Due to the gender imbalance, millions of poor Chinese men must look abroad for a suitable—and affordable—match.

There have long been reports of trafficked brides from Burma and Laos in China, but it wasn’t until recently that Cambodia was added to the list, according to local rights groups.

On Monday, Adhoc received two complaints by families whose daughters had been trafficked to China. Last week, the distraught families of four young women sought help with human rights groups, and the Ministry of Interior has said that it arrested 20 traffickers and rescued 35 women being trafficked to China in 2013.

“Trafficking to China first erupted in mid-2013, and it has increased dramatically in recent months,” said Mr. Sam Ath of Licadho.

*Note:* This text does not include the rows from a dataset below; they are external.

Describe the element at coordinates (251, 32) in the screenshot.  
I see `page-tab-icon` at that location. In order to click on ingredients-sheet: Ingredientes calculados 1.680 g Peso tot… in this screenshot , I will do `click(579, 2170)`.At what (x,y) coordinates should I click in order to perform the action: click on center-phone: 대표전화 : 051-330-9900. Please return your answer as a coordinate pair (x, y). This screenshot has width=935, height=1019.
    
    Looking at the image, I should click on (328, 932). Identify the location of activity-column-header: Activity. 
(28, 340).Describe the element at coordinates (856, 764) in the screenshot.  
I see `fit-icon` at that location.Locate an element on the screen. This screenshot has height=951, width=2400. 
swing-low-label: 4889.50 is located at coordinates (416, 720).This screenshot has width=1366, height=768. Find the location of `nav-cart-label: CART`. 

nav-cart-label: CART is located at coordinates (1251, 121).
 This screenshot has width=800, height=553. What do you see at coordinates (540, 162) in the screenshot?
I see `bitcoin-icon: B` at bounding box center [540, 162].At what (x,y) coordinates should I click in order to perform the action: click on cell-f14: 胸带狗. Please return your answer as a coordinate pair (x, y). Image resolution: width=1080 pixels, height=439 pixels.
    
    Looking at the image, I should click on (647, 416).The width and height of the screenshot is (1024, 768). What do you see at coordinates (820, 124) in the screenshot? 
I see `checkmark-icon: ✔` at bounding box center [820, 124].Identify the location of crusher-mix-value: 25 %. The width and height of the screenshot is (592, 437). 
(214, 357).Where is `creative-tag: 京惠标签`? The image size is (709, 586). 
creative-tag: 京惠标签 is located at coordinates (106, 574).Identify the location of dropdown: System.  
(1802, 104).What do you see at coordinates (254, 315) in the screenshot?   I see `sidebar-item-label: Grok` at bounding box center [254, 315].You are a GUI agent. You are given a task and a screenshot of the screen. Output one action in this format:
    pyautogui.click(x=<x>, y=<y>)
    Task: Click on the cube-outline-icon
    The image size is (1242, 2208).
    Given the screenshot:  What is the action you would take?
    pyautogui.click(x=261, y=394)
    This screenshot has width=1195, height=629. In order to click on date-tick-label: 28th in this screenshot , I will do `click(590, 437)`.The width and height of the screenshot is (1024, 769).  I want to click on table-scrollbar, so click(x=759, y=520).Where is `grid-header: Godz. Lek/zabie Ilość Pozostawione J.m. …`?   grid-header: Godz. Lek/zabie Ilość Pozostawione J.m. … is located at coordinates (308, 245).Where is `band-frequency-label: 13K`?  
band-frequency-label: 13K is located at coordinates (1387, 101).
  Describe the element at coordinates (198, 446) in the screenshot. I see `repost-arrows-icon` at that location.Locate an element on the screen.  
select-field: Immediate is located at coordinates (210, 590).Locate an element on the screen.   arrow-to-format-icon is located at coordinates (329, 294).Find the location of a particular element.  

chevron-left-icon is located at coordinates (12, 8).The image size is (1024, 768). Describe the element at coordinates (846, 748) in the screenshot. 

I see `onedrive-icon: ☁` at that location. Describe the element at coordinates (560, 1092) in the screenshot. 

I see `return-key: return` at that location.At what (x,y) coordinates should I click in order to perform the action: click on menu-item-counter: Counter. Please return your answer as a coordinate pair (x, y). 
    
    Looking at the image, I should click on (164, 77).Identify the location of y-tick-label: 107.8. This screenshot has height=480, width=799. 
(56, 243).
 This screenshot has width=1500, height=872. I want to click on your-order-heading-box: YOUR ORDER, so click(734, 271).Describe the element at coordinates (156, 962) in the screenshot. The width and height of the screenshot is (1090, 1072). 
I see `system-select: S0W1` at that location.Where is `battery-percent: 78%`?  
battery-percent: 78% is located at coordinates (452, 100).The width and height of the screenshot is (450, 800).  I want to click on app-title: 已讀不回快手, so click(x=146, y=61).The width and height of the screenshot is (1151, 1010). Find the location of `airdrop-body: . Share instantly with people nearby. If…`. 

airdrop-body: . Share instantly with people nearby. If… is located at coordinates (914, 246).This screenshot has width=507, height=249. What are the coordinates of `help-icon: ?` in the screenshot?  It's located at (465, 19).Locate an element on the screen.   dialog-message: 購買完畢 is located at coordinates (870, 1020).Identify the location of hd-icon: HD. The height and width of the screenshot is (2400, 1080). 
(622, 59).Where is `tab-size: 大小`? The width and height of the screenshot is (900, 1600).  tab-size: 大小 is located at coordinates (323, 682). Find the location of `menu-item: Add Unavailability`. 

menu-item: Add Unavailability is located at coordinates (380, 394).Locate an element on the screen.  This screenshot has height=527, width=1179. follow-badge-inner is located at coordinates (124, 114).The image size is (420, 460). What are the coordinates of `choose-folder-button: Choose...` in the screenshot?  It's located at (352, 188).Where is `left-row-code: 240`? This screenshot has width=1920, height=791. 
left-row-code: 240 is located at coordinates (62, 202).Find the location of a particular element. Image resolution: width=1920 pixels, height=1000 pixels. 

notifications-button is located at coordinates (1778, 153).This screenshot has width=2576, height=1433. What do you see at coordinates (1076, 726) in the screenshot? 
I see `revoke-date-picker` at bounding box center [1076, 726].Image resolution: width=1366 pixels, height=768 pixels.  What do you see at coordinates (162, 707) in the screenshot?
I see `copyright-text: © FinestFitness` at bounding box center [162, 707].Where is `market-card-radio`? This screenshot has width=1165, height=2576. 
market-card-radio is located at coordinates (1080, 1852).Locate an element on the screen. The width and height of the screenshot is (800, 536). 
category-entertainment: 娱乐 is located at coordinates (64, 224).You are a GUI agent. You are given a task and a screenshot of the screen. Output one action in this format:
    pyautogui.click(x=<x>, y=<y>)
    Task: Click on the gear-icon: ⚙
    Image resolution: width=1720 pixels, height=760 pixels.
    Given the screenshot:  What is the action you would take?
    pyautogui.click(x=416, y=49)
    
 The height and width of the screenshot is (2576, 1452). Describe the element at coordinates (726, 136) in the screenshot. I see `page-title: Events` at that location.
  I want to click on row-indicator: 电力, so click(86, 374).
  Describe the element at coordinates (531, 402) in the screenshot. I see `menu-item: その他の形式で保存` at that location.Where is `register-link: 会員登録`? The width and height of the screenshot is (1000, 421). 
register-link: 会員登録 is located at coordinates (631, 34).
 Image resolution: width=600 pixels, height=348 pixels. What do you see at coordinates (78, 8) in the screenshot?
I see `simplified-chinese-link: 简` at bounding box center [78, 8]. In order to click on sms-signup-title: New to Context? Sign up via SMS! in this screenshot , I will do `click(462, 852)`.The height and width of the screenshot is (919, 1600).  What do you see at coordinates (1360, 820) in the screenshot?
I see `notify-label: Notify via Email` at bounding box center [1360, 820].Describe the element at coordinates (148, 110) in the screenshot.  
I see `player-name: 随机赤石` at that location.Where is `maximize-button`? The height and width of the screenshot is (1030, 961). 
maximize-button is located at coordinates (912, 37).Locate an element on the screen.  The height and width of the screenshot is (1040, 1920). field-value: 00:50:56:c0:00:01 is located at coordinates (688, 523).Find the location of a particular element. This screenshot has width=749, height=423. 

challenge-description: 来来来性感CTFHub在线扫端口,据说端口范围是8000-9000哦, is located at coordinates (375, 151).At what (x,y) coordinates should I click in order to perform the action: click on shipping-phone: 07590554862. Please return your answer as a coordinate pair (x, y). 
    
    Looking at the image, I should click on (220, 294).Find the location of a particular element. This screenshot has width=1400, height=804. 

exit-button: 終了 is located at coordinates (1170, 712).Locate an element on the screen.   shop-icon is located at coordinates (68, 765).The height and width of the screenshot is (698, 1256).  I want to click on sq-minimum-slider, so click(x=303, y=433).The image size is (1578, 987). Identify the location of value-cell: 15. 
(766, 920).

Last year, Licadho worked on 30 cases of Cambodian women trafficked as brides to China.

In the past two months, the organization has already received complaints for a total of 13 trafficked women, he said.

“It’s organized crime. [The traffickers] have created a network across the country; people who are able to spot women who can be trafficked to China by promising jobs and higher wages,” he said, adding that the victims suffered sexual and physical abuse as well as confinement, and that some were double victims as they were sold on to brothels.

Back in her home village of Sadao Kanleng in Dei Ith commune, Ms. Sochoeun said that she was relieved when she was reunited with her family in August.

“It felt like I was given a second chance,” she said. “Like I was reborn.”